Here, precisely, is where biology is coming to terms with itself. Both sides of this epic drama are concerned with the validity of emergent properties, like gravity, governed by physical laws. Molecular biologists can show with astonishing clarity how genes manifestly build, operate, repair, reproduce, and even kill living organisms. Indeed genetic dogma defines the new emergent property, and old-timers like Lewontin are not so impressed.
He sees a different sort of emergent property--a "dialectic." He uses interesting examples in both plant and animal kindngdoms to show that biological things do appear to happen apart from genes: environmental influences on corn yield, morphological changes in tropical vines, different eye sizes in fruit flies, skeletal traits in dinosaurs. All of these lead him to understand life as a recursively "dialectic" phenomenon in nature. The third strand of "the triple helix" is taken to mean "... a dialectic between organisms and their environments, each forming the other." As such, Lewontin believes that holistically correct biologists should focus on "... a dialectic of method and problematic in science.
Lewonrin complains about the tedium of mechanical reductionism where "[t]he problem of how to parse the world into appropriate bits and pieces is a consequence of the analytic tradition that modern science has inherited from the seventeenth century" This distinguished biologist feels a natural need to refute reductionism because life seems so much more complex.

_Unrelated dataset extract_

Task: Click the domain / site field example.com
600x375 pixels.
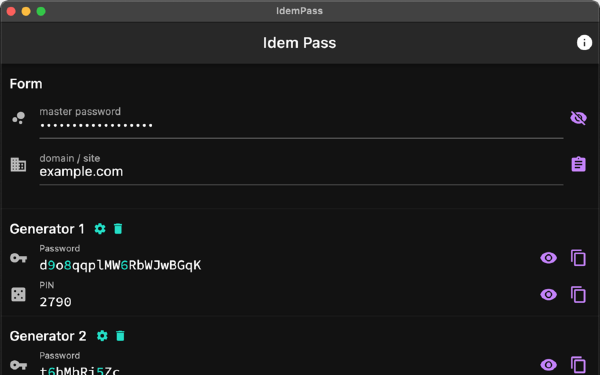Action: tap(301, 168)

If the chemists have all the answers, then what's a biologist to do?
A reader might also ask why Lewontin does not place his own hypothesis mote squarely on the table. He offers no parameters for measuring the "dialectic." Instead, he drags out vague promises of what he calls the "Three C's": catastrophe theory (an ocean wave breaking), chaos theory (a hurricane forming), and complexity theory (undiscovered laws of complex systems). Lewontin can only hope, however, because none of these theories has yet revealed a single emergent property to match the power of a geneticist's Hardy-Weinberg equation (the statistical distribution of alleles), homeobox genes (an organism's developmental software), the genetic dictionary (the exact code), or the Central Dogma (that coded information on DNA must always flow through RNA to make a protein, and never in the opposite direction).